The answer is the data below, repeated exactly, with no pictures included.

+--

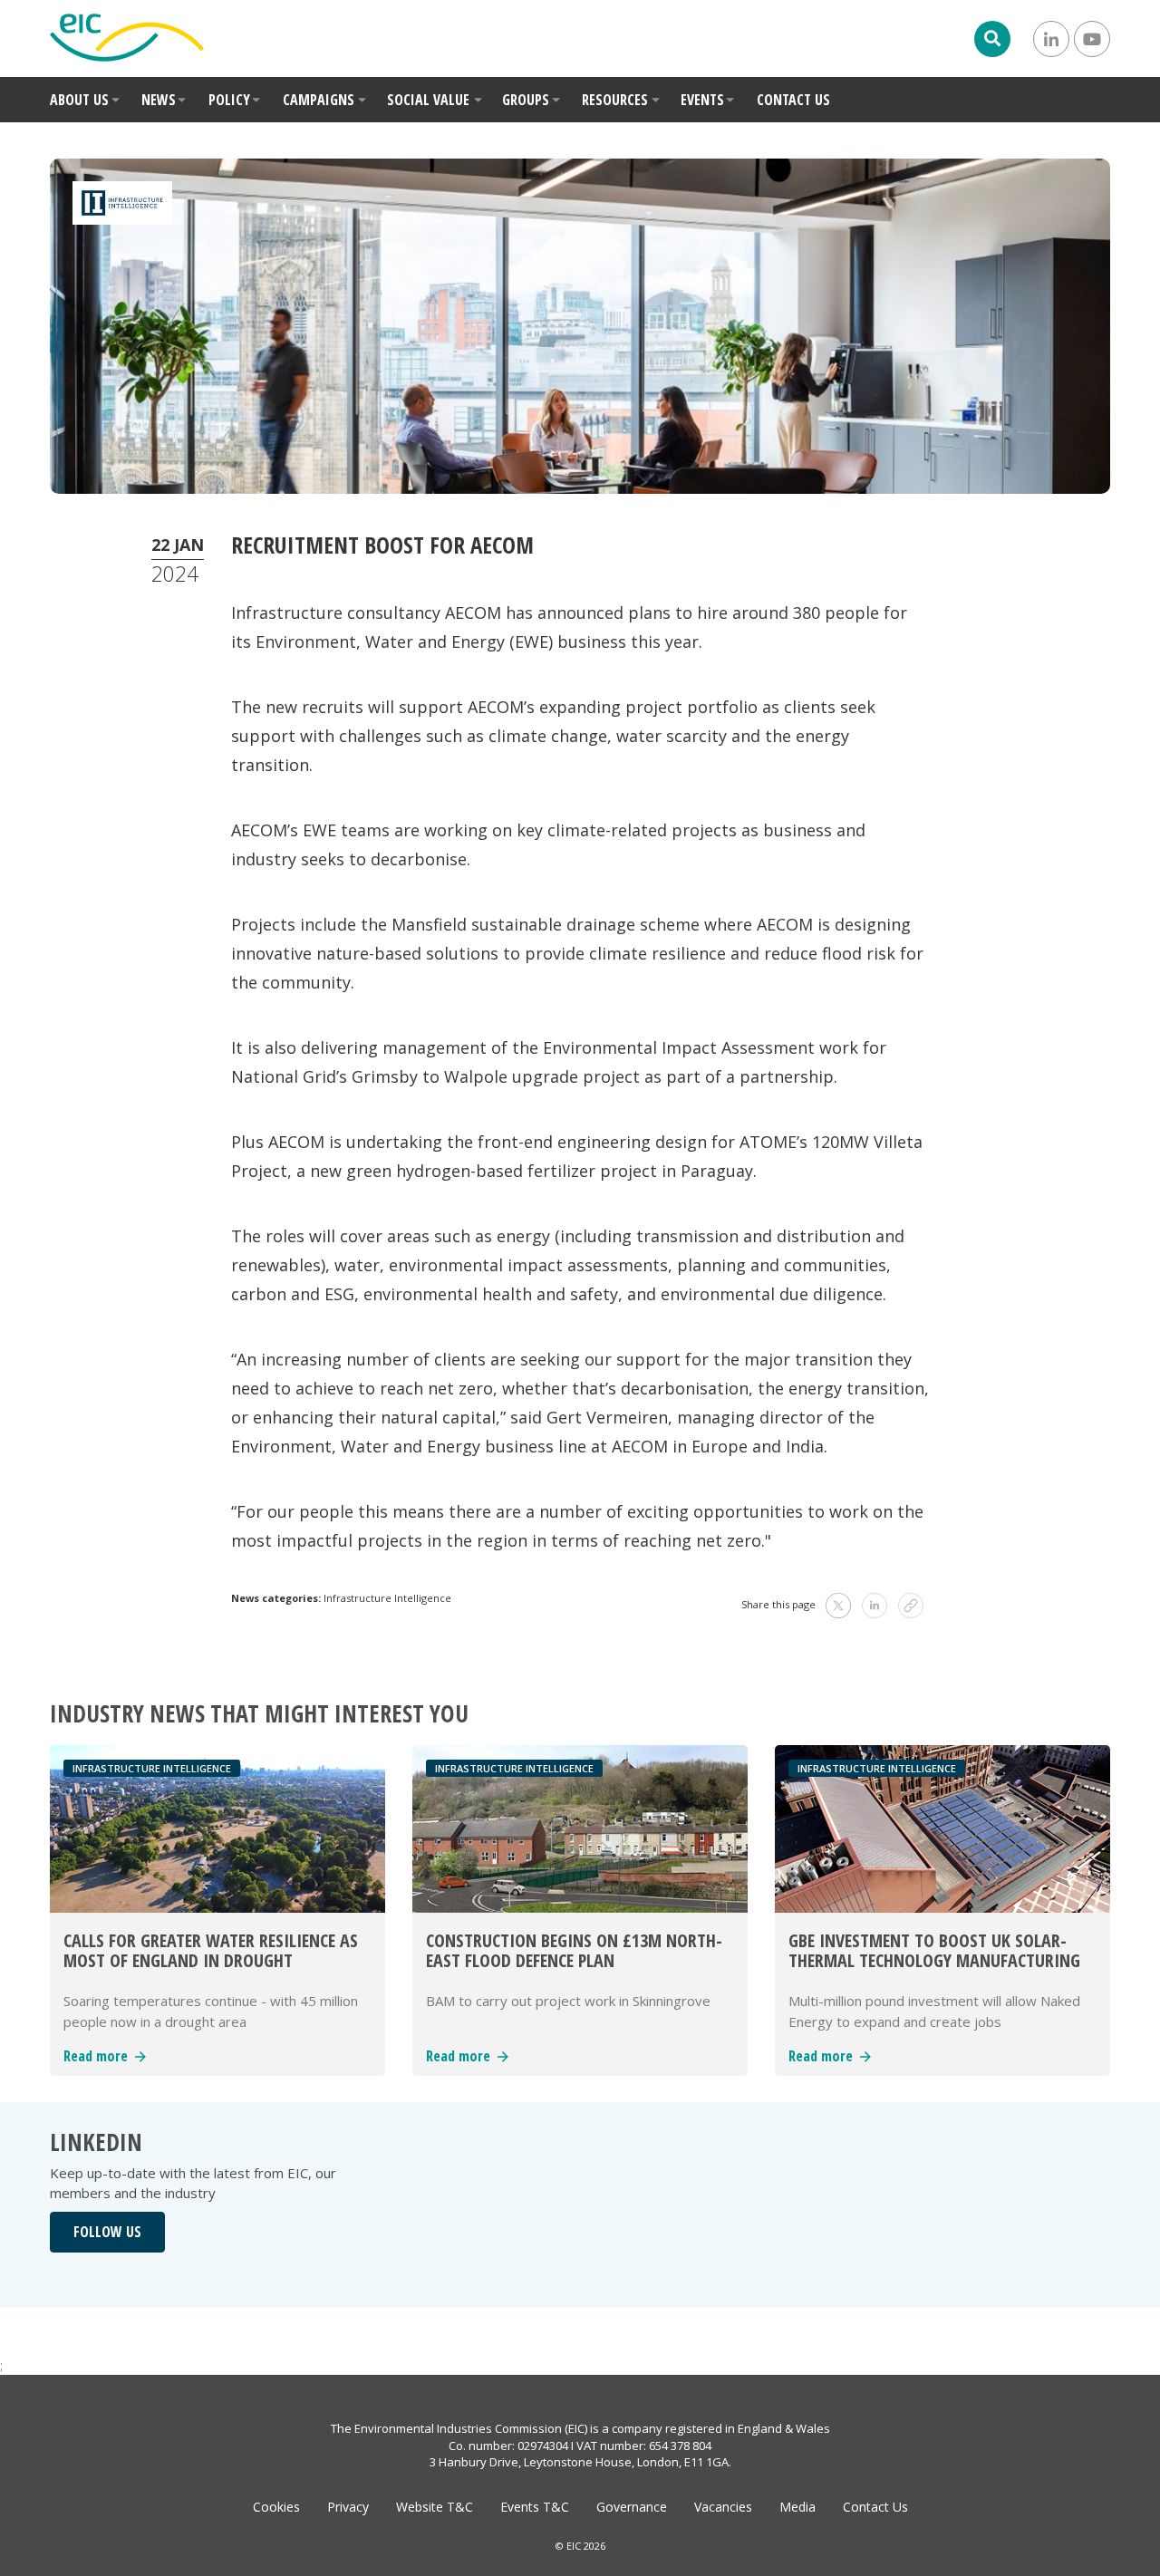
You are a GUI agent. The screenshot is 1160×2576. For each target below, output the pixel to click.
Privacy (348, 2506)
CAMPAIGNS (318, 100)
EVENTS (702, 100)
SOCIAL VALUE (428, 100)
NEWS (158, 100)
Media (797, 2506)
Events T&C (534, 2506)
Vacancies (723, 2506)
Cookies (276, 2506)
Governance (631, 2506)
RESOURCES (615, 100)
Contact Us (875, 2506)
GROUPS (525, 100)
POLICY (229, 100)
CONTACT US (793, 100)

+--

EXPECTED OUTPUT –
You are a GUI agent. The screenshot is 1160×2576. For each target below, output the pixel to click.
Privacy (348, 2506)
CAMPAIGNS (318, 100)
EVENTS (702, 100)
SOCIAL VALUE (428, 100)
NEWS (158, 100)
Media (797, 2506)
Events T&C (534, 2506)
Vacancies (723, 2506)
Cookies (276, 2506)
Governance (631, 2506)
RESOURCES (615, 100)
Contact Us (875, 2506)
GROUPS (525, 100)
POLICY (229, 100)
CONTACT US (793, 100)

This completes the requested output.